Data excerpts:
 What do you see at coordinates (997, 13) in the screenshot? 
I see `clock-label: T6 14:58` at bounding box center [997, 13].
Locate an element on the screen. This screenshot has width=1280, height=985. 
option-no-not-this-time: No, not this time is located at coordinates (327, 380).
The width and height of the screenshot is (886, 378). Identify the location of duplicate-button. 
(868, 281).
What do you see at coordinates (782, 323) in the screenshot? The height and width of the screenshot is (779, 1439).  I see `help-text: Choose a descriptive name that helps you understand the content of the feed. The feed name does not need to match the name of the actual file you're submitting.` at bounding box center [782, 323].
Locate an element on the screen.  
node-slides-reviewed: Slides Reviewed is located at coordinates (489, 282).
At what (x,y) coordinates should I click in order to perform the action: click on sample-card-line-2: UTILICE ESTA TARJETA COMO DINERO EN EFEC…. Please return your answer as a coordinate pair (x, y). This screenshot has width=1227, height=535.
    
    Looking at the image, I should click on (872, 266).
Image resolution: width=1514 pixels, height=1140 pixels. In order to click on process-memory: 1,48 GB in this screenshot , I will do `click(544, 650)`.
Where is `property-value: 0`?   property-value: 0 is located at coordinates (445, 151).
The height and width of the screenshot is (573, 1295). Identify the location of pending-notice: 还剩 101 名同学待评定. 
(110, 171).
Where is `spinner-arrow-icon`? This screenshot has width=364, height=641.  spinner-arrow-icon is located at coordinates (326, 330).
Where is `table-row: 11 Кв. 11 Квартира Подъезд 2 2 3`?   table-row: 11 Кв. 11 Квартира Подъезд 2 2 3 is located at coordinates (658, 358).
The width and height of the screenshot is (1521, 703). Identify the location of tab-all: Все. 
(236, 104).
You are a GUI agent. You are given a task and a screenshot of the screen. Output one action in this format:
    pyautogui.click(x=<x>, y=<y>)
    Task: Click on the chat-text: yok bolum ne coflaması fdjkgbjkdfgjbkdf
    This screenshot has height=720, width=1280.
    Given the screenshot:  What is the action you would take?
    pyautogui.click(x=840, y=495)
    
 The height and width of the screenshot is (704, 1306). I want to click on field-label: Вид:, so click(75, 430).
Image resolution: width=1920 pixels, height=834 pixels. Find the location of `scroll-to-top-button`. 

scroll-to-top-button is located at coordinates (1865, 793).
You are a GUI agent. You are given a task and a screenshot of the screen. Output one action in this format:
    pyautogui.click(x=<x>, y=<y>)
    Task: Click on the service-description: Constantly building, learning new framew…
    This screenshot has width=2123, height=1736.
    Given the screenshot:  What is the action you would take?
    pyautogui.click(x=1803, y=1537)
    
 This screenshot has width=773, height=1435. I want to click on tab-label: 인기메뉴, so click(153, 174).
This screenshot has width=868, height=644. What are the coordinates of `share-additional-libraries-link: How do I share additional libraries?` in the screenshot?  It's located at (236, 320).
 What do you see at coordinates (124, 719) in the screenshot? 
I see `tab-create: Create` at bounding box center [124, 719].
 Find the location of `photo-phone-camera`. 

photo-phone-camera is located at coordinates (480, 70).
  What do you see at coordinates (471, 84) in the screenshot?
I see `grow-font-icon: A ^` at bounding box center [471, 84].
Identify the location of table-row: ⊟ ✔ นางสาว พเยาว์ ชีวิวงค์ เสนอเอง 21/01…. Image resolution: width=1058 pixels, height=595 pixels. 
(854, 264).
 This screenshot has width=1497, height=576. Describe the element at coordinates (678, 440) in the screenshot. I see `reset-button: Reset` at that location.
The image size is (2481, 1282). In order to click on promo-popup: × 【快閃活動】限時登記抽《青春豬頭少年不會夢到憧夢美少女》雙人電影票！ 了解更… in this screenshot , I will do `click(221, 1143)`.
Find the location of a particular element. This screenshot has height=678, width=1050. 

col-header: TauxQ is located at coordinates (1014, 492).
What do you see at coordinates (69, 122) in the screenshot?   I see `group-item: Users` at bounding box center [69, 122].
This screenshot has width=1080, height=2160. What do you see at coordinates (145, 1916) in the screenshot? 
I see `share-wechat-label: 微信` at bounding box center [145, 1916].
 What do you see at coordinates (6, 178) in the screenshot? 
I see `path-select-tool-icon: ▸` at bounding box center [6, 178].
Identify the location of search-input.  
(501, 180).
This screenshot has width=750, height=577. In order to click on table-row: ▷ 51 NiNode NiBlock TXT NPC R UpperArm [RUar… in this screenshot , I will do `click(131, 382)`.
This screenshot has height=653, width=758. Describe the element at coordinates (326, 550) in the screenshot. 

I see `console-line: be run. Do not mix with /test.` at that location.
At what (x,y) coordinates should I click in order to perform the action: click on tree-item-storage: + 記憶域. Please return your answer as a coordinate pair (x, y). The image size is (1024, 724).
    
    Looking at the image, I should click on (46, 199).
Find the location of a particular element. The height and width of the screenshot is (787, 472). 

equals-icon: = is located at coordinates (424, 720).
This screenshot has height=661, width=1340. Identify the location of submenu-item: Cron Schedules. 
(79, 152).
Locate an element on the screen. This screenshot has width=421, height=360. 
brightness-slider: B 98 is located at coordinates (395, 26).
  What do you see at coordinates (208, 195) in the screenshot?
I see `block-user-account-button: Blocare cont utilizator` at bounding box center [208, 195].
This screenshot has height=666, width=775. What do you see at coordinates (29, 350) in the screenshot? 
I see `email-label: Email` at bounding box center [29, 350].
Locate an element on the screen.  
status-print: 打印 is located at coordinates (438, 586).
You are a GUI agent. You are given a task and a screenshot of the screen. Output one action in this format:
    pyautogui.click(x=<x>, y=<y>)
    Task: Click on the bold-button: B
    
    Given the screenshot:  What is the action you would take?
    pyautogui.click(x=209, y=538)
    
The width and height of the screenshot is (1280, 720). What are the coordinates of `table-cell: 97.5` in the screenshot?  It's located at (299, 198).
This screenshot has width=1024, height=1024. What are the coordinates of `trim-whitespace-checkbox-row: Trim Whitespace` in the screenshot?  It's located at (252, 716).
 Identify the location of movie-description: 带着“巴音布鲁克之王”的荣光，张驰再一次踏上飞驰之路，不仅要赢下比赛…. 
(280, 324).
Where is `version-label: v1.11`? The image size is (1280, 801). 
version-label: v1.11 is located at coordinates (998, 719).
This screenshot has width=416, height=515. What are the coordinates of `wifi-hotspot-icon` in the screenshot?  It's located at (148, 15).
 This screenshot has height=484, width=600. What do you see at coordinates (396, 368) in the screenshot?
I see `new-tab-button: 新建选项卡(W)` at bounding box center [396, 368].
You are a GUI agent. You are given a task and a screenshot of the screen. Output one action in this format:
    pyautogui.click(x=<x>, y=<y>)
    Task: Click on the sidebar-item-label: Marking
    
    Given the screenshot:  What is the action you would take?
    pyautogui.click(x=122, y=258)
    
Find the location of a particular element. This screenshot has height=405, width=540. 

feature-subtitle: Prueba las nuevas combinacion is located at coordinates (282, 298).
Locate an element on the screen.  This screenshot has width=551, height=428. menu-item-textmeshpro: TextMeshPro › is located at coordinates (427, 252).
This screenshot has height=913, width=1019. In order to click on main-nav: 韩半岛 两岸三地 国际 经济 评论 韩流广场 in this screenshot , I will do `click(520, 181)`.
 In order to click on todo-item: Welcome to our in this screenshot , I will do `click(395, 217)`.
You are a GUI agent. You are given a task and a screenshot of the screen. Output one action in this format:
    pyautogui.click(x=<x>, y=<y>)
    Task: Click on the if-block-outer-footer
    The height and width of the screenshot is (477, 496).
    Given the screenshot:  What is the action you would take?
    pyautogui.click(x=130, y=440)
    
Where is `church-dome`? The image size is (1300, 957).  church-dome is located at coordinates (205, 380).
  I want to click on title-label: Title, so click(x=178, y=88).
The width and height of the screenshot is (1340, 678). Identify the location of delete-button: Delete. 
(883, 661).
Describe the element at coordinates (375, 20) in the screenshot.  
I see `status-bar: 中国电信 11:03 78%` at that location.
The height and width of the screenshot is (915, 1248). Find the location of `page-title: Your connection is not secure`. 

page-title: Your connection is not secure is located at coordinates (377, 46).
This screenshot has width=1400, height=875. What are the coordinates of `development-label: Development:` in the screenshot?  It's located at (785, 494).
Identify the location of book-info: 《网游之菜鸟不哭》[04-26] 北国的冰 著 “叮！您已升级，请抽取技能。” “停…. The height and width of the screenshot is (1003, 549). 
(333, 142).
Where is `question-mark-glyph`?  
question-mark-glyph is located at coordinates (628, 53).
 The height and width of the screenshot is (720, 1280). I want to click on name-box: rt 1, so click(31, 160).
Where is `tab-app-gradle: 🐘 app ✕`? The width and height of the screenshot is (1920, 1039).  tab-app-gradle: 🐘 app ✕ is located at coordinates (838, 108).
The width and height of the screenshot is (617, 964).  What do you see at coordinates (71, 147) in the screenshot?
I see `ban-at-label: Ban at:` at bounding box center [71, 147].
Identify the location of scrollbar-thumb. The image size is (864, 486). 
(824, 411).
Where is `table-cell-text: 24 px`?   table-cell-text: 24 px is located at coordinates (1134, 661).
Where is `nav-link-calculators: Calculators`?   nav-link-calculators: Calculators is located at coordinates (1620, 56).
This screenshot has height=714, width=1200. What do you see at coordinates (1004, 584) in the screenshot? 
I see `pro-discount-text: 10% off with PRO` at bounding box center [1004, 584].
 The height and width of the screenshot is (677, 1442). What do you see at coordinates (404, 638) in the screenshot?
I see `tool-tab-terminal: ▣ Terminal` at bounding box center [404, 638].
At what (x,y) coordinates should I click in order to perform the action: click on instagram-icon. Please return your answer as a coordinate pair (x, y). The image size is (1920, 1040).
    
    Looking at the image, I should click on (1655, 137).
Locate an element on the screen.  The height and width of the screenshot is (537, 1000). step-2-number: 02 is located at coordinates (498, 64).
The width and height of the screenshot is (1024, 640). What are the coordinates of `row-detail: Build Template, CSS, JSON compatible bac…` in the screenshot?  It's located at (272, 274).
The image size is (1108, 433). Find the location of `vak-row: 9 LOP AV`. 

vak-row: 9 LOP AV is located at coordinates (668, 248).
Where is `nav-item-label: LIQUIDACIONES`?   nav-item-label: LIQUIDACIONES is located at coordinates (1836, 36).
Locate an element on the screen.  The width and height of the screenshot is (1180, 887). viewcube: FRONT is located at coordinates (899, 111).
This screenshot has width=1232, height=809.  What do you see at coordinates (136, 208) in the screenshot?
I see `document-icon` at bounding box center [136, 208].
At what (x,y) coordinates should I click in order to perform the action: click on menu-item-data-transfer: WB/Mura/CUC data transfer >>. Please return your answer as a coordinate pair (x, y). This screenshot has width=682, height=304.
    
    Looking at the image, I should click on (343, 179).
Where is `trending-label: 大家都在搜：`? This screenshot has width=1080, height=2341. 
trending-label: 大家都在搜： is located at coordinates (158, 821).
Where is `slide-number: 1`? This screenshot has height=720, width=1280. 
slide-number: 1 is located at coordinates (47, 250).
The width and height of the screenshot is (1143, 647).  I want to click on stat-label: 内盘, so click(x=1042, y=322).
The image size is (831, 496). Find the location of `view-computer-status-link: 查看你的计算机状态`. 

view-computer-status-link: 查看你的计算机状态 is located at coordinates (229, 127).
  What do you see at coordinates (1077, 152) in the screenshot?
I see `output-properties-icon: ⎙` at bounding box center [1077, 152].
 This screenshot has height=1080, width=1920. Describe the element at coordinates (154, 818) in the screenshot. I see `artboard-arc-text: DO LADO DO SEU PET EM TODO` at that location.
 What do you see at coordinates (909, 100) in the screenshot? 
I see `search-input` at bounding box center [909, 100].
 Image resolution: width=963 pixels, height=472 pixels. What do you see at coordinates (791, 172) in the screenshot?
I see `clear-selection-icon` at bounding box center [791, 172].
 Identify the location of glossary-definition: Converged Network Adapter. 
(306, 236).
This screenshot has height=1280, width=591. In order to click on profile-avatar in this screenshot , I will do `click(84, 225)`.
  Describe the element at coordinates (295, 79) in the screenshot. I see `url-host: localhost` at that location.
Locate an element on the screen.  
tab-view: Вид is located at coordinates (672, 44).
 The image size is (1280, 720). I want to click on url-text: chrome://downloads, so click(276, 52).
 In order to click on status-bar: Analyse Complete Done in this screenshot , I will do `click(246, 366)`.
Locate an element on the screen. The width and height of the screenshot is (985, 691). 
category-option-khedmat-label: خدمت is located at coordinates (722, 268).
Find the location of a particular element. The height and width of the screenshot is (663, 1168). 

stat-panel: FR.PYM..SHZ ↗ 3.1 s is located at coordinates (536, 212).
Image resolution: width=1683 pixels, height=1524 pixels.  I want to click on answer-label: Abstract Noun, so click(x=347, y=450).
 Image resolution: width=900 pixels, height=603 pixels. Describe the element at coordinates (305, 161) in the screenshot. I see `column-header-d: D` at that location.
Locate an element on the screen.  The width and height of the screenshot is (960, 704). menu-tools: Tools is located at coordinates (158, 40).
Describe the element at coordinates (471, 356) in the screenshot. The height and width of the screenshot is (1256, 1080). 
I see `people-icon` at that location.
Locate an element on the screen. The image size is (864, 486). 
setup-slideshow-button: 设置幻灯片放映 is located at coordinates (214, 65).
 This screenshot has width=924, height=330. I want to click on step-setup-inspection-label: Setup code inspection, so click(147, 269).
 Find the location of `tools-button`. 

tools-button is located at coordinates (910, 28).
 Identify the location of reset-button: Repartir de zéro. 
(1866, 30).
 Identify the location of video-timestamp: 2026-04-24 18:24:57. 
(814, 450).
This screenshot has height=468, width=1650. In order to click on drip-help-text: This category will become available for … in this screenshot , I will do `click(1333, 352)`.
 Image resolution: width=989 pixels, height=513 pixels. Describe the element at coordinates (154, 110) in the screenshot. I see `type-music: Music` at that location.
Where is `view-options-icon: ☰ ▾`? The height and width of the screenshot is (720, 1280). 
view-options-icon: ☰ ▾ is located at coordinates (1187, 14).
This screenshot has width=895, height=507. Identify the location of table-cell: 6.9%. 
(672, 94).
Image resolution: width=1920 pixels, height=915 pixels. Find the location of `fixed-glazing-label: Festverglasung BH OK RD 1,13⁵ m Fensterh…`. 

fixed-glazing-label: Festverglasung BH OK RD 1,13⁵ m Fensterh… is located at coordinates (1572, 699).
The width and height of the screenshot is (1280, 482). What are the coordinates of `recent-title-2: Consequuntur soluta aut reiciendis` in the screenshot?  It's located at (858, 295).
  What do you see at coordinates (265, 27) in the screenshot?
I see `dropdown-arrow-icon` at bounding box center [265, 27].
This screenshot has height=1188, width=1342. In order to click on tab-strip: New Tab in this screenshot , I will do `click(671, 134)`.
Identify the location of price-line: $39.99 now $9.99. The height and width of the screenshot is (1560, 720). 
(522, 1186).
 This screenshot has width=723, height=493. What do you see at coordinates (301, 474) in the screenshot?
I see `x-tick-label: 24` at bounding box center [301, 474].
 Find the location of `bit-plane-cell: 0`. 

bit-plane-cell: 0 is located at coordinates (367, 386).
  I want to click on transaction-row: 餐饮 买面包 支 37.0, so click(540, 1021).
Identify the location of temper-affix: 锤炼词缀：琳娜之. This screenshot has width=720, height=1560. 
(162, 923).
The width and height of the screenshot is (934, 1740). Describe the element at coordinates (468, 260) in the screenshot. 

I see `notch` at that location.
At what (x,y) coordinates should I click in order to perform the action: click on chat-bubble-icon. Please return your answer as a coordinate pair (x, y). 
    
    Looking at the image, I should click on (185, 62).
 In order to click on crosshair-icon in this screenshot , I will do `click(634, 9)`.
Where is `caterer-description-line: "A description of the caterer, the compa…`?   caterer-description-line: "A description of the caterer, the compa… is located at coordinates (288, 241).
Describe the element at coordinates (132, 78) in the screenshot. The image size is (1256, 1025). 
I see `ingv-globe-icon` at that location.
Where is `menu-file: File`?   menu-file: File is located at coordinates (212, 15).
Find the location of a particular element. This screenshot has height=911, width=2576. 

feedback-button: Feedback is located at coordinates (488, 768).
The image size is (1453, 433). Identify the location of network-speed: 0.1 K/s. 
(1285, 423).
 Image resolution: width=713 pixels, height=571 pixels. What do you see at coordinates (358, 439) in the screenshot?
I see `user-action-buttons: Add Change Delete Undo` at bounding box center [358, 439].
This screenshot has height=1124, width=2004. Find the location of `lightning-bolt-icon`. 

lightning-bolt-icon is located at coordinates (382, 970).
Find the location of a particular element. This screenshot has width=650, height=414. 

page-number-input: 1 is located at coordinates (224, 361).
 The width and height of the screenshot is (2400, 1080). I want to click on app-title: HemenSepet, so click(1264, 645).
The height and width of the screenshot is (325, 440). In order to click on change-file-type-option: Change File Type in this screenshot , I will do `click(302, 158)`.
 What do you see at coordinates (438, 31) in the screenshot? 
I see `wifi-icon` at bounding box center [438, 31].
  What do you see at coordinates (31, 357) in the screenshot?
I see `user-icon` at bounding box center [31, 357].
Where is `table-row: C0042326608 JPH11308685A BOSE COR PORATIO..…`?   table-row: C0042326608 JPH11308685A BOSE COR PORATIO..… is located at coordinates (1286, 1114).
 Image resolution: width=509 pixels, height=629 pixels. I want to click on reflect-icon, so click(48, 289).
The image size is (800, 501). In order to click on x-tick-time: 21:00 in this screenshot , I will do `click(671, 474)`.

→ Action item: Please reproduce everything from the start of the listing down to the line containing "center [997, 13].", including that line.

→ Answer to this exercise:
 What do you see at coordinates (997, 13) in the screenshot? 
I see `clock-label: T6 14:58` at bounding box center [997, 13].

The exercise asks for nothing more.